Poster
On the Resilience of LLM-Based Multi-Agent Collaboration with Faulty Agents
Jen-Tse Huang · Jiaxu Zhou · Tailin Jin · Xuhui Zhou · Zixi Chen · Wenxuan Wang · Youliang Yuan · Michael Lyu · Maarten Sap
East Exhibition Hall A-B #E-1101
Teams of AI “agents” built on large language models can solve coding, maths and translation tasks, but one careless—or malicious—agent can poison the discussion and drag down the whole team.

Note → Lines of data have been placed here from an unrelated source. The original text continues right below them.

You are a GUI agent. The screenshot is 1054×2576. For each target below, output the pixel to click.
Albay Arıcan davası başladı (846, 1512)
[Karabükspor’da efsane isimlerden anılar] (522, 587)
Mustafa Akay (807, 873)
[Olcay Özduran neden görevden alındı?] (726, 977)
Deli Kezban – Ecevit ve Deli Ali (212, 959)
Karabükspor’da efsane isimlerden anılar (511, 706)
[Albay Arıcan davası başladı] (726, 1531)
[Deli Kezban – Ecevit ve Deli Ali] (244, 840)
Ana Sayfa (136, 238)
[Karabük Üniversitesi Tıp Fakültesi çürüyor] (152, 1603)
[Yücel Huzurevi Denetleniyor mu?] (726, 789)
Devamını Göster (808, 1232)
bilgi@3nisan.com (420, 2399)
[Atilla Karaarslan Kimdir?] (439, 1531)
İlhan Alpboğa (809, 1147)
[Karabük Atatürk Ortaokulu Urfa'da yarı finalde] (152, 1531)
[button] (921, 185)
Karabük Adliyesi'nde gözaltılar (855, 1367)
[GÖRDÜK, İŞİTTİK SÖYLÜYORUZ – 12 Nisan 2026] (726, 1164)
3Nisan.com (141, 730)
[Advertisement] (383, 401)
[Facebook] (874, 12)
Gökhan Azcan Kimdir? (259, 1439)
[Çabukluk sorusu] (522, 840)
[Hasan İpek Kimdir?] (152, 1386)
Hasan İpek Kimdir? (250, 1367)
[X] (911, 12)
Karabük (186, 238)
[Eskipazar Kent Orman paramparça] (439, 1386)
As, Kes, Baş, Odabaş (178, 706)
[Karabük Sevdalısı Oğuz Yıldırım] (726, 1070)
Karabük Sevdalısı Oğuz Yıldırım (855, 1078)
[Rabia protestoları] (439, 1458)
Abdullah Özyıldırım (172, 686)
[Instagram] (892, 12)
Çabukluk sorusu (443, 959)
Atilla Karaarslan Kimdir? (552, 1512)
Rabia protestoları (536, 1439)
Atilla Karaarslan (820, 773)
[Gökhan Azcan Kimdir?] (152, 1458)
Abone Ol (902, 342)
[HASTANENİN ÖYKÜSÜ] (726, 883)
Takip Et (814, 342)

We create two automated stress-tests: AutoTransform, which rewrites an agent’s role so it secretly adds mistakes, and AutoInject, which slips errors directly into its messages. Using them, we explore how different multi-agent structures (linear chains, flat peer groups and human-like hierarchies) and different tasks suffer from these faulty agents. A hierarchical structure—one “boss” overseeing peer agents—proved most robust, losing only ≈ 5% accuracy, while a simple chain collapsed by ≈ 24%. Adding two simple safeguards—a “Challenger” ability that lets agents question each other and an independent “Inspector” reviewer—recovered up to 96% of the lost performance. Our open-source toolkit lets researchers and companies quickly gauge and harden the resilience of their AI agents before deploying in the wild.